Exercise description →
Please reproduce, exactly and with nothing else, every line from the one containing "Task: Open the 查看 ribbon tab" through the last line of the records below.

--- Supplied data ---

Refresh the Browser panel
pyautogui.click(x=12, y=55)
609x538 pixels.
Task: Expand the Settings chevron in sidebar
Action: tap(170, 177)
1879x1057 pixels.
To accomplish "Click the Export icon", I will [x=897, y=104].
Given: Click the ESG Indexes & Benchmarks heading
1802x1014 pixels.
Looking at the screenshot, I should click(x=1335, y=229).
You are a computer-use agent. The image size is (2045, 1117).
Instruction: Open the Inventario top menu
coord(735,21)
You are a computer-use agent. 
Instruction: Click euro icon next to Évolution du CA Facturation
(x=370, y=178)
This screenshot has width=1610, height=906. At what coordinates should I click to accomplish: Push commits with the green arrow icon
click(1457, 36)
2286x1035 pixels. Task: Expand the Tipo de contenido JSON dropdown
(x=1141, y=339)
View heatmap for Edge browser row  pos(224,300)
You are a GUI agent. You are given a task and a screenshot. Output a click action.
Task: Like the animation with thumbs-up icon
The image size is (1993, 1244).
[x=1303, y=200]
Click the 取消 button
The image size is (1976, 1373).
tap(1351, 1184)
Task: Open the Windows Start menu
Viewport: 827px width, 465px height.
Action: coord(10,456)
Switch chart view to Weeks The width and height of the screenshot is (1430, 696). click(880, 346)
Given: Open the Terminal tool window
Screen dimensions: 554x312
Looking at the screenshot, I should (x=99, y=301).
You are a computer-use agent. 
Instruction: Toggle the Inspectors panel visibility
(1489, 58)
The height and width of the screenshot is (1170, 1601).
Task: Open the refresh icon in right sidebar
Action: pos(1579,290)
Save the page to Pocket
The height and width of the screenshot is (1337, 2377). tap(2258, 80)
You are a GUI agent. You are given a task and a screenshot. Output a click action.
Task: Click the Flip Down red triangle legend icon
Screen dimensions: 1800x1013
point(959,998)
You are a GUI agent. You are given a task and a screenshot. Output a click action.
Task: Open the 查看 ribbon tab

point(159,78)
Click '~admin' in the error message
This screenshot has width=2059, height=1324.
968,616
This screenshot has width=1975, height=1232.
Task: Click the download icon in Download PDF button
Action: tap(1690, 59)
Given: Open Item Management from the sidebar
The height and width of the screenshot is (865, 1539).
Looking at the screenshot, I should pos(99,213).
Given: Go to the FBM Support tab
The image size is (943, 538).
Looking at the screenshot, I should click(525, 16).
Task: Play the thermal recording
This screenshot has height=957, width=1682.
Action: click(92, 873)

---

Output of the task →
Task: Open the 查看 ribbon tab

point(159,78)
Click '~admin' in the error message
This screenshot has width=2059, height=1324.
968,616
This screenshot has width=1975, height=1232.
Task: Click the download icon in Download PDF button
Action: tap(1690, 59)
Given: Open Item Management from the sidebar
The height and width of the screenshot is (865, 1539).
Looking at the screenshot, I should pos(99,213).
Given: Go to the FBM Support tab
The image size is (943, 538).
Looking at the screenshot, I should click(525, 16).
Task: Play the thermal recording
This screenshot has height=957, width=1682.
Action: click(92, 873)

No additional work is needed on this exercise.